釣り人ならば対象魚の漢字くらい書けるはず? 身近な魚でも意外と難しいのが実状
難読難書というか、とにかく難しい漢字を使って書かれることが多い魚たちである。釣り好きであれば、おそらく「この魚、漢字で書ける?」と考えた経験があるはずだ。たとえば、「スズキ」。これらは漠然と「鱸(すずき)」とわかっていても、いざ漢字を書くとなると手が止まる。せめて自分の対象魚くらいは知っておきたい。その他難解な魚の漢字にはどのようなものがあるのか、代表例を挙げてみよう。
魚の漢字は難解
魚の漢字は手で書こうと思うと難しいものが多い。今こうしてPCで書いていると簡単に変換で出してくれるからいいが、魚偏であれこれと書く魚の名前は、普通の常用漢字と違ってほとんどそれしか使い道がないわけで、さすがに独特すぎる。
たとえば、「翻車魚」。これは、「マンボウ」と読む。水族館で見かけるあのマンボウ、海で釣れることはない魚で、漢字としても極めて珍しい。簡単なところでは、「鱈(たら)」「鰈(かれい)」である。特に鰈は釣りの対象魚でもあるし、どこか文字が体を表すところもあるので、覚えやすい漢字ではある。
独自のルーツを持つ魚もいる。たとえば「柳葉魚(ししゃも)」だ。「柳葉魚」と書いて「ししゃも」と読むのだが、字面からは想像しにくい。実は、アイヌ語を漢字で表したものだという背景がある
難読魚漢字の一例
以下は魚偏や変わり種漢字を含む、身近かつ読み難い魚一覧である。ざっと並べてみよう。

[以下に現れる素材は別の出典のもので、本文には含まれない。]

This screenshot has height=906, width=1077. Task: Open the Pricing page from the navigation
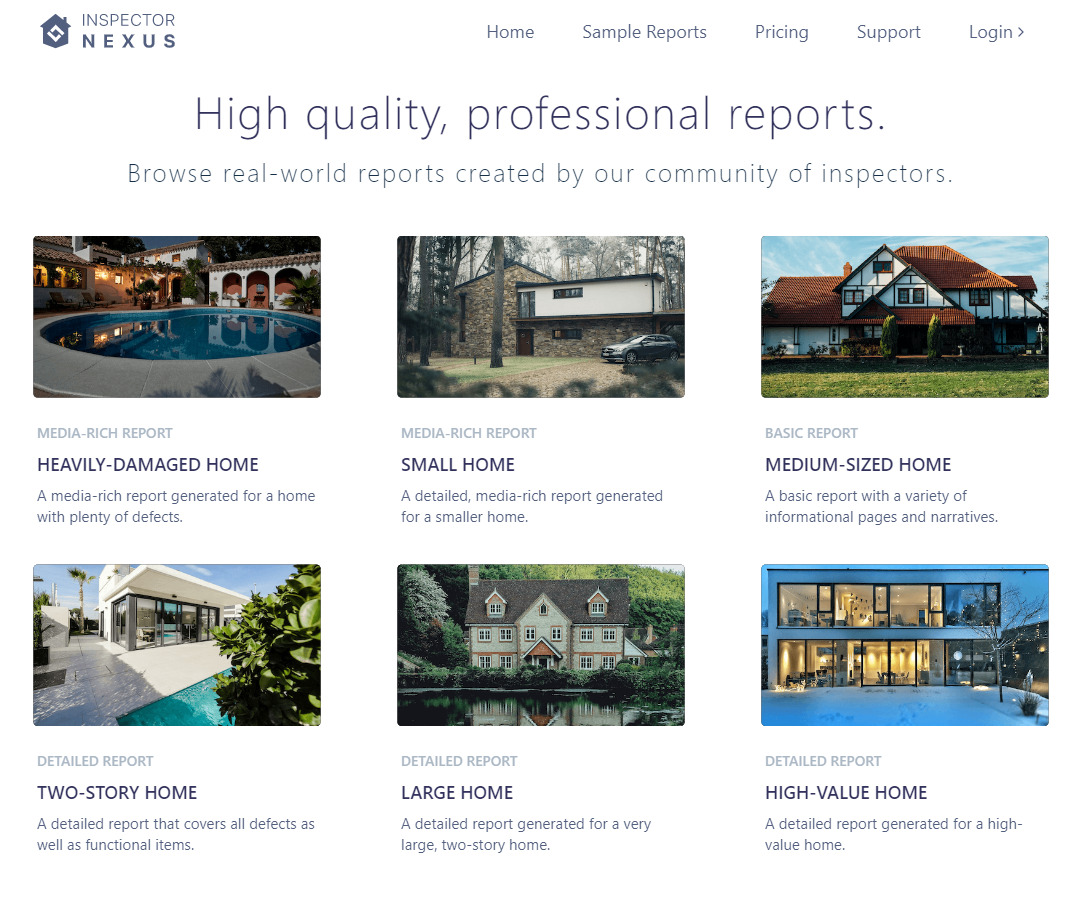[781, 32]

鰰(はたはた)/鮟鱇(あんこう)/烏賊(いか)/鰯(いわし)/鰻(うなぎ)/海胆(うに)/蝦蛄(しゃこ)/鯱(しゃち)
鯑(かずのこ)/鰍(かじか)/鱚(きす)/鰍(かじか)/鮪(まぐろ)/鱒(ます)/鮒(ふな)/鮭(さけ)/鯖(さば)/鮫(さめ)
沿岸で釣れる魚に絞ってみよう。ライトゲームの対象魚では鯵、眼張、笠子の三大魚種がいる。その他居着きの大型魚では黒鯛(茅渟)、鱸、鯔などなど。もちろんみなさん、何と読むかおわかりだろう。読めても書けないかもしれないが。沿岸の毒魚アイゴには、「藍子」という字があてられているようだ。
自分の対象魚、漢字で書けますか?
私の場合、自分の釣りの対象魚であるアジとメバルとカサゴは漢字で書けるが、スズキになると手が止まってしまった。クロダイは黒鯛と書けばいいが、チヌを茅渟と書くのは難しい。どれだけ釣っていても漢字が頭に入るわけではない。そのような意味では、魚を半分程度しか理解していないとも言える?
どうだろうか。魚の漢字検定なんてものがあったらおもしろそうだ。もうすでにあるのかもしれないけれど。釣り人ならばせめて二級試験くらいまでは取りたい。ちなみに、国旗検定があるのって知ってましたか?実は最近知人が受けて合格したんです――。
魚は自分の名前を知らない?
もちろん魚自身には漢字の概念はなく、「魚は自分の名前なんて知らない」──これは当然のことである。しかし人間との距離感や特性を漢字で表す「当て字」こそが魚漢字の醍醐味である。たとえば…
・「鰯」は「弱い魚」という意味合いから、「鰯」という字が当てられている。
・「鰻」は長い姿を象徴し、「曼」という字が魚偏に添えられている。
・「鮃(ひらめ)」は平らな形から「平」をあてた字であり、「鰈(かれい)」の「枼」は「薄い」意味。
漢字を通じてその魚の姿・性質・旬・歴史までも感じ取れるのが魅力である。釣り人にとって、自分の釣り対象を漢字で書けるかどうかは、ちょっとした知識自慢にもなるし、漢字を覚えることで、魚に対する知識や釣りへの興味がさらに深まるに違いない。
漢字を通じて魚の名前の由来や文化に思いを馳せる──これこそ魚漢字の味わいである。さかなくんあたりは、やっぱりこのへんも詳しいのだろうか?